An End to End Application of Deep Learning Models using PyTorch
As part of my learning skills, I have decided to learn PyTorch and the application of deep learning models using PyTorch. Here is when I had fortunately met Aakash and his team from Jovian.ml where they were teaching a course for free on PyTorch through online. The course was named as “Deep Learning with PyTorch: Zero to GANs”. During the 6-week-long course, we were trained from basic fundamentals and Feed forward neural networks to CNNs, transfer learning models and GANs. As part of the final course project, we were asked to choose any public dataset and apply all the learnings we learned. So I have decided to participate in a live hackathon conducted by AnalyticsVidhya. The competition link is HERE.
Fatalities due to traffic delays of emergency vehicles such as ambulance & fire brigade is a huge problem. In daily life, we often see that emergency vehicles face difficulty in passing through traffic. So differentiating a vehicle into an emergency and non emergency category can be an important component in traffic monitoring as well as self drive car systems as reaching on time to their destination is critical for these services.
Develop a model on classifying vehicle images as either belonging to the emergency vehicle or non-emergency vehicle category.
The data we have is image data and we have a binary classification problem here.

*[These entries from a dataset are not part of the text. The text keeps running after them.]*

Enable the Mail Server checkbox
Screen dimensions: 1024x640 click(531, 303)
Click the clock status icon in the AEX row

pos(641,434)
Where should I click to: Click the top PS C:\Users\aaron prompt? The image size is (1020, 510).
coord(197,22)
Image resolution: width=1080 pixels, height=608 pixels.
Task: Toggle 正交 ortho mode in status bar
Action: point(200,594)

- train.zip: contains 2 csvs and 1 folder containing image data
a) train.csv — [‘image_names’, ‘emergency_or_not’] contains the image name and correct class for 1646 (70%) train images
b)images — contains 2352 images for both train and test sets
2. test.csv: [‘image_names’] contains just the image names for the 706 (30%) test images
3. sample_submission.csv: [‘image_names’,’emergency_or_not’] contains the exact format for a valid submission (1 — For Emergency Vehicle, 0 — For Non Emergency Vehicle)

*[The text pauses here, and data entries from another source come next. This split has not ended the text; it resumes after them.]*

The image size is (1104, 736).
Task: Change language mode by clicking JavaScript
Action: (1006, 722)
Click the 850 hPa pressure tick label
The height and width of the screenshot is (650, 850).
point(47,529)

The evaluation metric for this competition is Accuracy.
Let us check each class counts.
We do not observe any class imbalance.
Some example images for each category class are plotted using matplotlib.
The images shown above are with class category “Emergency Vehicle”.
The images with class category “Non-Emergency Vehicles” are show below.
A modular class object is created where the task is to read the train csv file which has images list and its labels and applies any transformation if necessary.
This way we create two datasets for each of the train and test data as shown below.
Training and Validation Dataset
The training and validation dataset is split with 80:20 ratio and with a batch size of 32.
Once we have all the data preparation is done for each of the train/validation/test. Next we define the class “Net” as network model where we pass the CNN layers followed by some of the regularization layers like drop out, BatchNorm etc.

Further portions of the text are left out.